No.5 土曜プログラム ワクワク探究ラボ特別講演2024/5/13
【校長からの発信】
No.5 土曜プログラム ワクワク探究ラボ特別講演
2024年5月13日 校長 森田 勉
5月11日(土)の11:40からカフェテリアにて、土曜プログラムのワクワク探究ラボ特別講演が開かれました。このラボは、参加した生徒のみなさんが興味を持ち、それを掘り下げて、さらに何らかの行動につなげていってほしいということを目的とした企画です。今回は東京工科大学応用生物学部地球環境コース教授の松井 徹先生をお招きして、「微生物スクリーニングの仕事~沖縄の魅力、八王子の魅力~」という演題でお話しいただきました。
講演に先立ち、松井先生ご自身の自己紹介で、本校理科生物の一柳先生のお母様の同級生であるということを知りました。ご縁というのは有り難いものだなと改めて感じました。

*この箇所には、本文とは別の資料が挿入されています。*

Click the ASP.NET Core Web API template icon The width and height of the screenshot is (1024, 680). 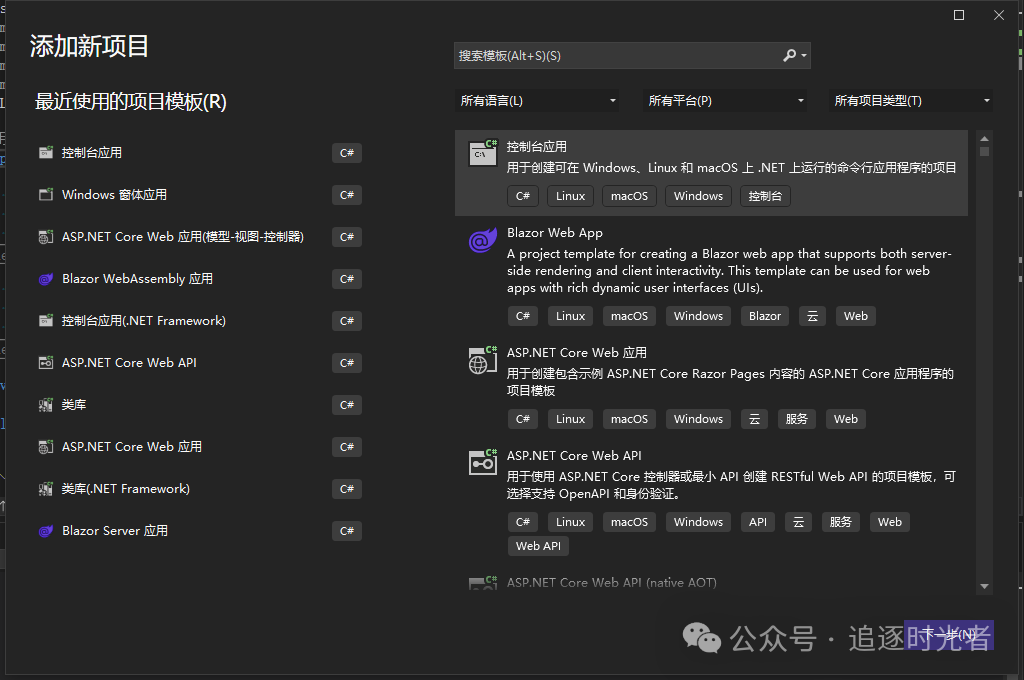(483, 462)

講演は、「きっかけ」をキーワードとして、1、微生物について 2、沖縄の魅力について 3、八王子の魅力について そして最後に生徒のみなさんに向けてのメッセージという内容で進みました。先生のお人柄がにじみ出て、機知に富んだ話しぶりにみなさんが引き込まれていました。その概要は以下の通りです。
- 微生物について
- 微生物のスクリーニングとは、「社会の役に立つことを目的に微生物を探す作業」のことである。それを研究し実用化をはかるのが応用微生物学。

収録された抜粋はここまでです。